Lick, a favourite from the archives. “Our primary challenge was to craft a brand that was as aspirational as legacy paint brands, but that also connected with a more youthful audience.”
And from Logo Design Love
Dan Clarke of Arkotype curates Game+Logo, a wistful Twitter profile featuring logos, wordmarks, and monograms from the video game industry.
Logo Rewind, by designer Darren Leader, is a book about the visual language of Medieval Norwich, England. It preserves the city’s medieval “logos” and documents the history of Norwich’s impact upon the earliest era of commercial branding.

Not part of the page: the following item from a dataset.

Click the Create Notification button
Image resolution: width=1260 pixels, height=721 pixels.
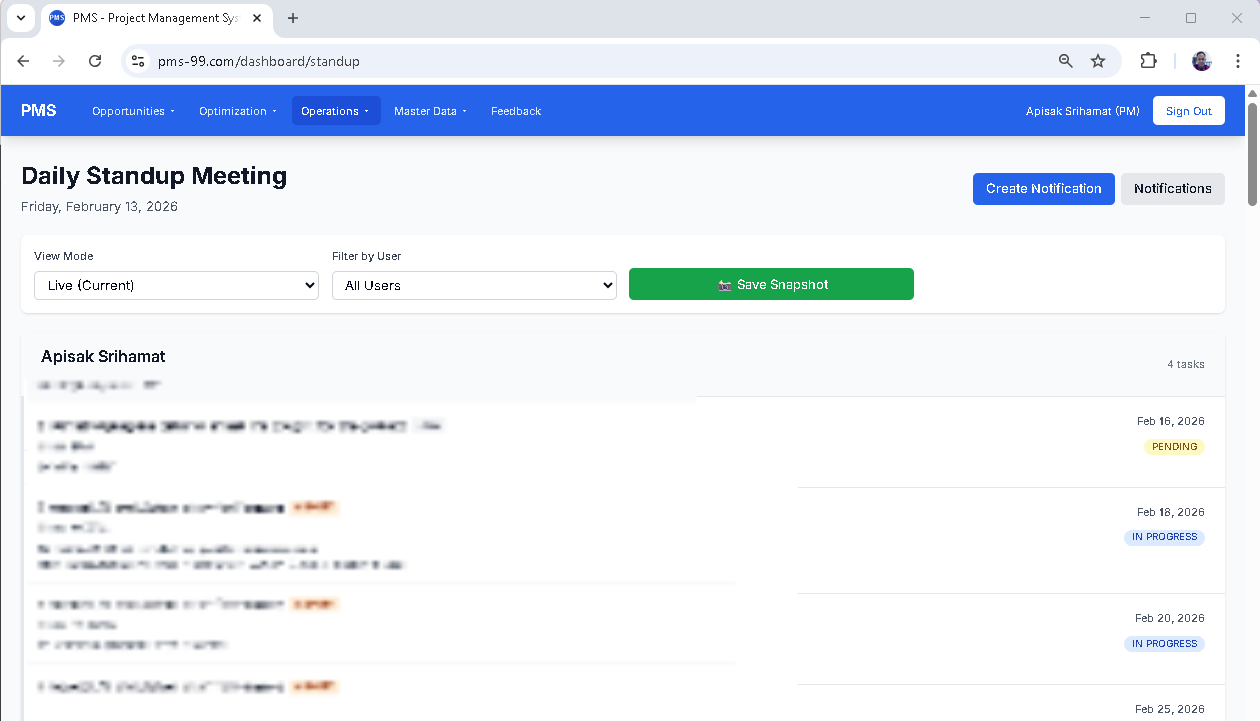1043,188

From the archives, the Atari logo: behind the fuji. “While other logo designs of the era have spawned mythologies and lengthy design criticism, the origins of the Atari logo are still wrapped up in some mystery, adding to the mystique of its designer, George Opperman, and the iconic mark itself.”
Last, not least…
Leap before you look (last days of the Kickstarter campaign) is a book on the creative legacy of Michael Wolff. Words by Tom Lynham, designed by NB Studio. Michael was interviewed about it for Katy Cowan’s excellent Creative Boom.
The trailer for puzzle adventure game Cocoon looks gorgeous.
Tobias van Schneider with a pertinent read on why no app is free.
Writing for Creative Bloq, Antonia Wilson invited me and a few others to comment on the strongest logos of the 1960s.
I’ve heard other designers say single-letter logos are too obvious — an easy way out. I can understand to an extent, but as Nadine Chahine briefly shows for ILT, such monograms can also be quirky and full of character.
The Book Cover Review is worth a look.
Great Irish writer and commentator John Waters wrote an intriguing review of David Baddiel’s book The God Desire. “How is it possible, with so much to wonder at about life and existence, to become fixated on nothingness as though this were the default state of being?” The Loss of Wonder Leads to Secularism.